[Records for this exercise — start]

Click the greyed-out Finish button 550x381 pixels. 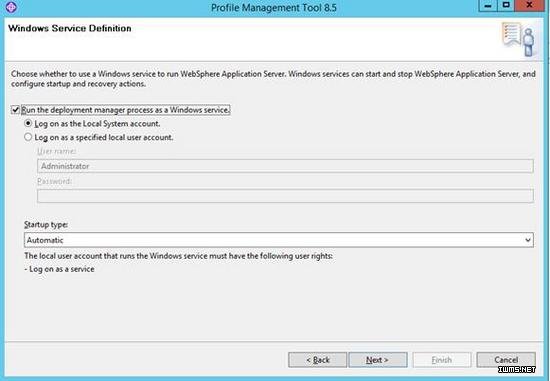442,360
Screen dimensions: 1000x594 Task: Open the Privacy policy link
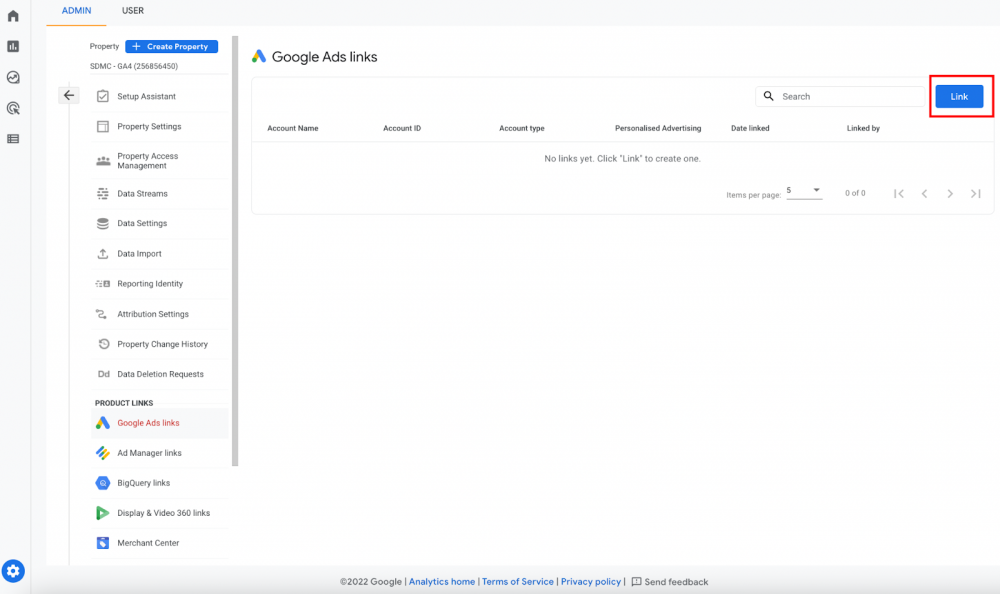pyautogui.click(x=591, y=582)
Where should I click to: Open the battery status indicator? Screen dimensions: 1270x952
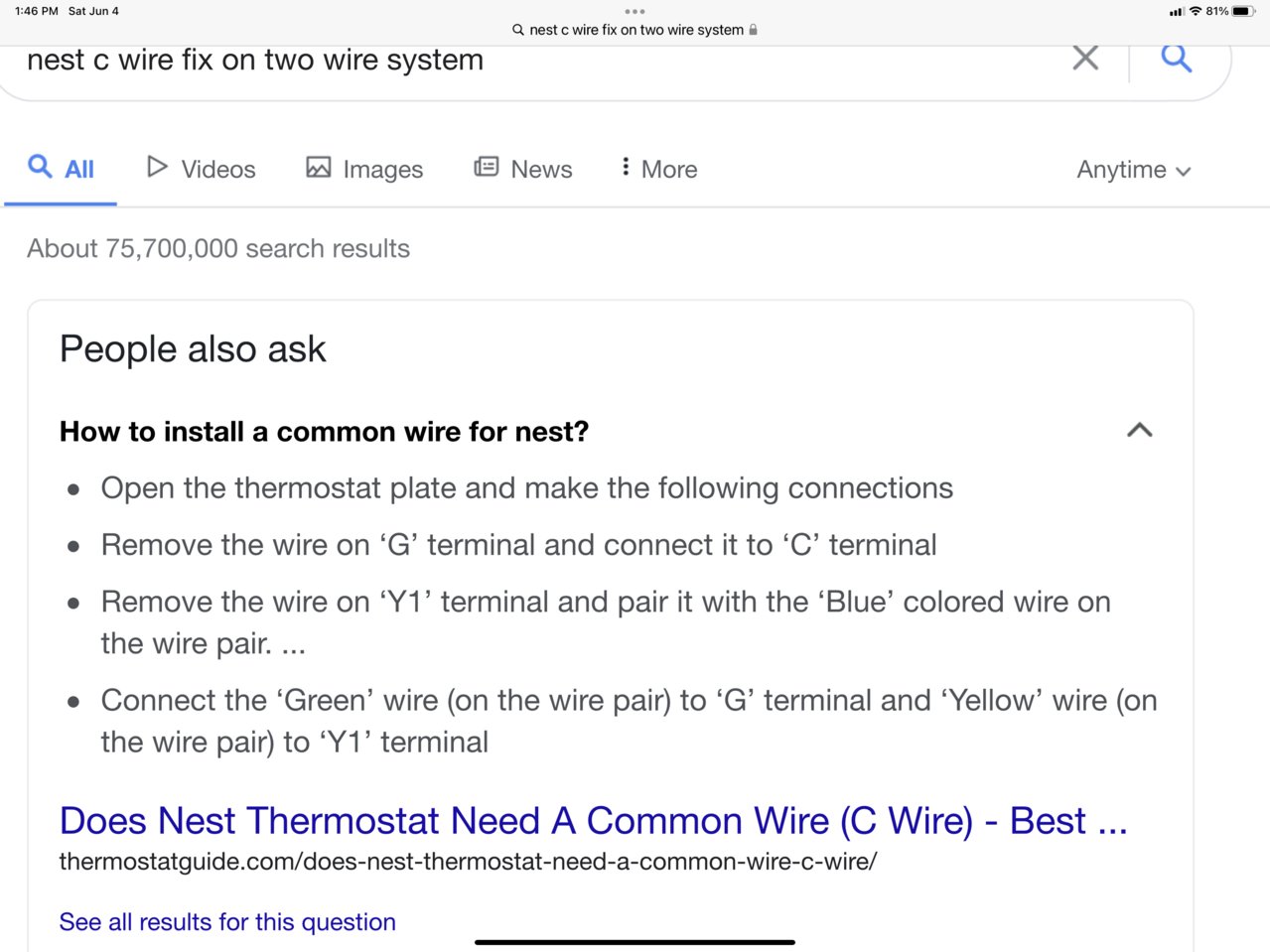(x=1244, y=11)
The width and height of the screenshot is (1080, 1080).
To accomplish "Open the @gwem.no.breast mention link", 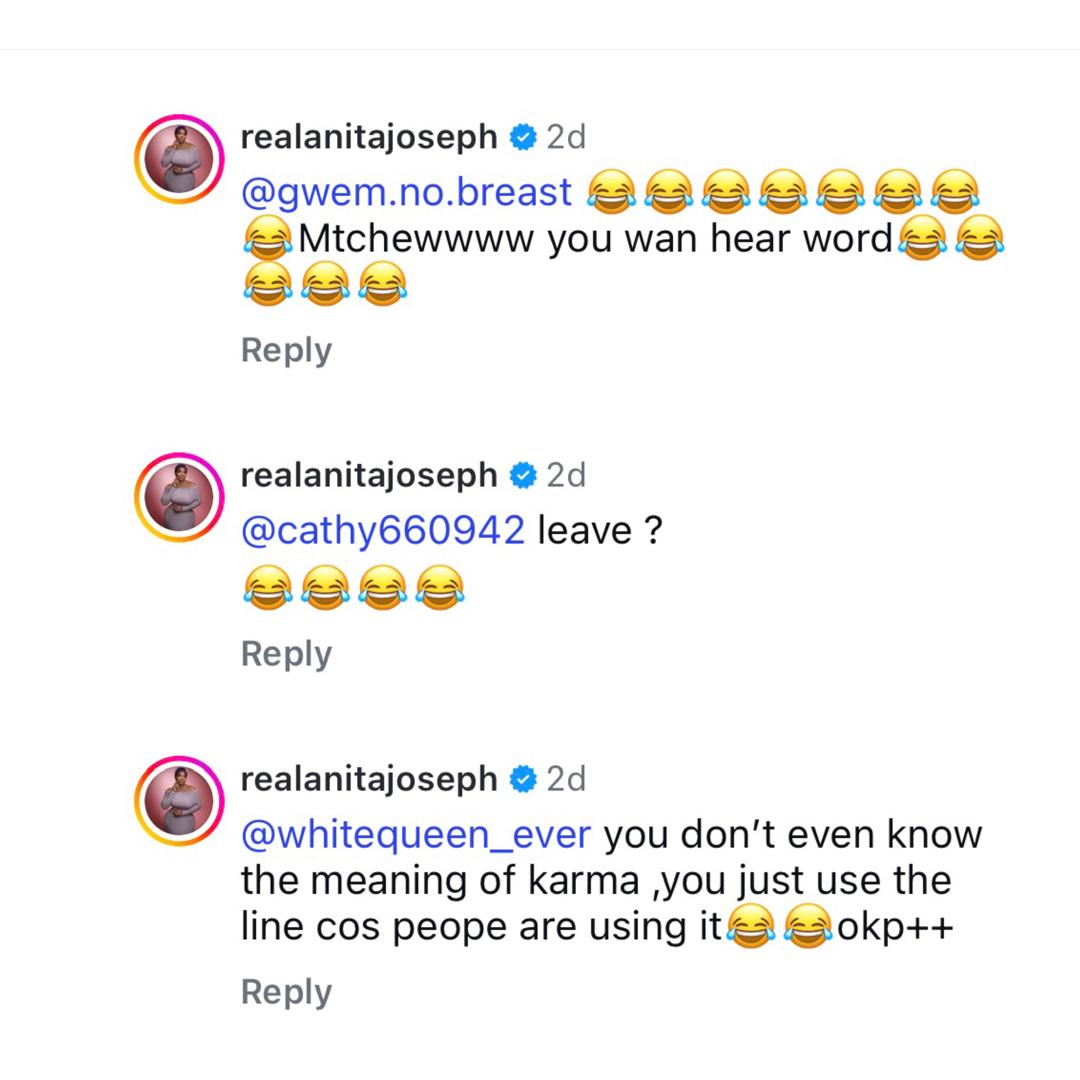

[Records for this exercise — finish]

Task directions ▸
Beginning at the line with "Where should I", reproduce each line exactly through the last line of the records above, with pictures left out.

Expected output ▸
Where should I click to: Open the battery status indicator? Screen dimensions: 1270x952
(x=1244, y=11)
The width and height of the screenshot is (1080, 1080).
To accomplish "Open the @gwem.no.breast mention link", 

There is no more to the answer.